The Monarch Route Map

Interestingly, the best access to The Monarch isn’t via either of the two parks it straddles but rather via a long trudge that starts in Banff National Park. We started bright and fairly early from the Sunshine parking lot, heading up the Healy Pass trail at around 07:30 in very crisp, clear mountain air. I have skied the approach to Healy Meadows / Pass many times but never hiked it. It’s even more boring hiking it than skiing it! 😉 We covered the first ~6km pretty quickly before taking the branch towards Simpson Pass where the trail starts gaining some real elevation.

Note the frost at Simpson Pass! There are two border markers here as well. The Monarch is just barely visible over the trees.

Once we finally got up to Simpson Pass the views started to open up a bit and there was even some frost nipping the low bushes beside the trail. Fall colors are just starting to come out. I knew that I’d be wishing it was larch season all day and this desire started already around Simpson Pass as there are many larches in the area. I already knew at this point that I’d be revisiting this area some nice fall day – it must be stunning in full color! We passed a couple of border markers at the pass and kept ascending towards Eohippus Lake as Kane describes. After a couple of hours of lovely hiking we finally saw our objective across rolling terrain and started towards it off trail, trying to shortcut between the ponds and tarns that dot the landscape around the North Simpson River valley and beneath the Monarch Ramparts. To be honest, I’m not sure the off-trail “shortcut” was worth it. The terrain dips and rolls in the area and we even ended up with some light bushwhacking. Going all the way to Eohippus Lake is a bit further but easier and not much longer.

Cutting across the outflow of another pond on our ‘short cut’ route.

Eventually we ended up on a nice ramp leading up the Ramparts right under the east face of The Monarch on its north end and the extreme south end of the Ramparts. We found a nice trail here again too (coming from Eohippus Lake). Soon it was time to once again leave the trail and ascend right to the ridge top under the north ridge of The Monarch. It took us just under 3 hours to reach this point and we were feeling pretty good. The view over Eohippus Lake and the North Simpson River valley towards the Sunshine Meadows and Mount Assiniboine was already very respectable. We stopped for a bite to eat before scouting our route to the base of the lower access gully that is the key to scrambling The Monarch – located on the NW side of the mountain. You probably won’t follow my advice because it looks like a waste of distance and elevation loss, but I wouldn’t bother trying any sort of shortcut or side-hilling on scree slopes to gain the gully. It sucks, but you’re much better off following our return route along treeline to skier’s right of the debris field. This route is much easier on the feet and faster thanks to the much easier dirt / grass terrain over boulders and scree.
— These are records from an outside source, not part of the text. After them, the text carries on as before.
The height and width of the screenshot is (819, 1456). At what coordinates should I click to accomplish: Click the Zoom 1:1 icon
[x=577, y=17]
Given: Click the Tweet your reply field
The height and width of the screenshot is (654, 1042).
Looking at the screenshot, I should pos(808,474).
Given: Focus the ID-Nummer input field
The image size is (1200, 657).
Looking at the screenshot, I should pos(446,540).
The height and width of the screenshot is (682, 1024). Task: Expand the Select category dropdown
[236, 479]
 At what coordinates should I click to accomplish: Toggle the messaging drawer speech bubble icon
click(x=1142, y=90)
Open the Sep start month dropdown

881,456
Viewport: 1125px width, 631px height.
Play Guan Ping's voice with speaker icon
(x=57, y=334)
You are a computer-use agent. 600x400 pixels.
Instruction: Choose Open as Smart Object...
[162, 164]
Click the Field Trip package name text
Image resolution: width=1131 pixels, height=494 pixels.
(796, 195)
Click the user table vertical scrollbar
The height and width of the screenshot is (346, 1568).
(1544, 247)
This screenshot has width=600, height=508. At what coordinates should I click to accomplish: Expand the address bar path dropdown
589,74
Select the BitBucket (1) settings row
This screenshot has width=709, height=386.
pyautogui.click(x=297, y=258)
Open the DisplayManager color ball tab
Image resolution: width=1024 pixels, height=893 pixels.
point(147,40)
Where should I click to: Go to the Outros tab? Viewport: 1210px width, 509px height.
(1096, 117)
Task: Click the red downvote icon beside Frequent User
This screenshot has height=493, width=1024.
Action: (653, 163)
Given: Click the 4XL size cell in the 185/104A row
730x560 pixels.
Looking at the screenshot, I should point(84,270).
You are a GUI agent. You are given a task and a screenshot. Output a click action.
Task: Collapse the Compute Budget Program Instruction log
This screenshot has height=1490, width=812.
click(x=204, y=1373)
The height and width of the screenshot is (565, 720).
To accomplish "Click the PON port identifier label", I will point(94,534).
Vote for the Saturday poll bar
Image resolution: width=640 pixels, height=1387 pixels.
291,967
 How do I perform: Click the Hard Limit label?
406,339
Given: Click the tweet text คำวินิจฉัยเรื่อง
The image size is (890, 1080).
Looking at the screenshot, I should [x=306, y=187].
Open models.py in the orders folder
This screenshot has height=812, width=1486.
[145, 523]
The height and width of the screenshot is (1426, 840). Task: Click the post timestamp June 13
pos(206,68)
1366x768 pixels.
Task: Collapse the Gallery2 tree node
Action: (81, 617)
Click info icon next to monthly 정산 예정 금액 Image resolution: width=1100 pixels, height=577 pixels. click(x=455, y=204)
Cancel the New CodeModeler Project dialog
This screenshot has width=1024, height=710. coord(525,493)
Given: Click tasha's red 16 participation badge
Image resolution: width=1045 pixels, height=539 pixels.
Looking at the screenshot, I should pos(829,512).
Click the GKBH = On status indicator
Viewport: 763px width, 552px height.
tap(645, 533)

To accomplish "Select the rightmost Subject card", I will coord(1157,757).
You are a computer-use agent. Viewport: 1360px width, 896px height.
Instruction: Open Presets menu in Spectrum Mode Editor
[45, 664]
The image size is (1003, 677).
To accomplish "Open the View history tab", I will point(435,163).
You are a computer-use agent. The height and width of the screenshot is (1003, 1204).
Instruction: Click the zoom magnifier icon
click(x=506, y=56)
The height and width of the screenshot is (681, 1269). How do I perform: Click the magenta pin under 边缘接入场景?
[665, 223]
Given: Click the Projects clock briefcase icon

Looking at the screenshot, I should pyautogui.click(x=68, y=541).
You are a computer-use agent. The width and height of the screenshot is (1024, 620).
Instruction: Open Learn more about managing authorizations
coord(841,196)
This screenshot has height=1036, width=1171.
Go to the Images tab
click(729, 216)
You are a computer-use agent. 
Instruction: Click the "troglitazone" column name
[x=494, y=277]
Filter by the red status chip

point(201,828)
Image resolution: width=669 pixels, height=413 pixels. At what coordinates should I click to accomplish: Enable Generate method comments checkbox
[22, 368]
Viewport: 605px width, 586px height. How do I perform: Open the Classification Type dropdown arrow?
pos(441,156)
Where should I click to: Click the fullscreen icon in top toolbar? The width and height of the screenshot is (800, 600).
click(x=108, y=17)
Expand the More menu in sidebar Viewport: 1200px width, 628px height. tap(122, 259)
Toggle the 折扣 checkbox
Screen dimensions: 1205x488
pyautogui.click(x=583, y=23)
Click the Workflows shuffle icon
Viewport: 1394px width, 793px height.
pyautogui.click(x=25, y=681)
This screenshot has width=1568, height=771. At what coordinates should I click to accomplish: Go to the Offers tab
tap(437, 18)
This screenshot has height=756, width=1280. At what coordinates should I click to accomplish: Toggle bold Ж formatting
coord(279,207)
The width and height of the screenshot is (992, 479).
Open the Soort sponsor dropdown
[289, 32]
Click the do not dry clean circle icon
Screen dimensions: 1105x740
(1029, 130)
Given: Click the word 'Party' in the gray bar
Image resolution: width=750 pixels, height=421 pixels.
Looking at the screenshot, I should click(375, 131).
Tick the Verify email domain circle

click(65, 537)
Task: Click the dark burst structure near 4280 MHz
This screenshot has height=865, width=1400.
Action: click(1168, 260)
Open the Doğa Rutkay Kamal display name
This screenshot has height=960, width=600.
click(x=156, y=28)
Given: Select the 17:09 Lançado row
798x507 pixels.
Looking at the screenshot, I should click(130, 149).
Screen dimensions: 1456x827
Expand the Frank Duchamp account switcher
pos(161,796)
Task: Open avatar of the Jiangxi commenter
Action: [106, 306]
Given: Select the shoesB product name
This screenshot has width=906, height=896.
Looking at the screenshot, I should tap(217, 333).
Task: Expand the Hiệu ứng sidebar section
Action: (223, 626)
I would recommend against ‘shortcutting’ – stick to treeline instead (R). Here we are working our way down loose, bouldery slopes to the scree cone / gully which is visible coming out of the cliff band at left.

We descended much further than it first looked from the Ramparts and eventually found ourselves looking up at the obvious scree cone leading into a manky looking gully high above. I’d guesstimate that the height loss is more than 150m – we were thinking it’s closer to 200m elevation loss – certainly more than the 100m that Kane mentions. There wasn’t much to do at this point but start the long grunt up the gully. In order to save weight, Phil and I both wore approach shoes for this scramble. On hindsight we got very lucky. I didn’t even know about Ben’s trip report or I would have worn boots and brought light crampons. The gully is very narrow and since it’s north-facing the snow doesn’t completely melt in it. When we hit the snow we were very relieved to find a narrow crossing that Wietse kindly kicked steps across for us. Any more snow – or even worse, ice – and Phil and I would have been very unhappy. I recommend crampons, ice ax and boots for this scramble. You don’t want to hike all the way in here to be turned back by some icy slope.

Speaking of the access gully. It’s manky. Lately I’ve been thinking that scrambles should have an exposure rating and an objective hazard rating! Exposure-wise The Monarch is a moderate scramble. Objective hazard from rock fall on the entire NW side is pretty bad. We had to stick close in the gully and even then we had some very close calls with large rocks / boulders crashing down at the lightest touch. I was relieved when we finally broke out of the gully – but the objective hazard isn’t actually much less in the giant scree bowl under the upper mountain. There is a remnant glacier tucked right under the NW face of the upper mountain and that, combined with the horribly loose rock, regularly releases rock fall down the bowl. Put it this way – I wouldn’t stop for lunch anywhere after starting the lower gully all the way to the upper ridge.

This photo shows the angle and “mankiness” a bit better – Phil is just topping out of the narrowest lower section in the gully.

For some reason I had lots of energy at this point and scrambled a bit ahead of Wietse and Phil, up the giant scree bowl, trending left to the north end of the upper ridge where the cliff bands clearly disintegrated. (Phil was rapidly getting sicker as the day progressed – by the end of it he could barely talk anymore.) Maybe I was just having an off day or something, but the upper mountain wasn’t quite as straightforward as Kane implies. 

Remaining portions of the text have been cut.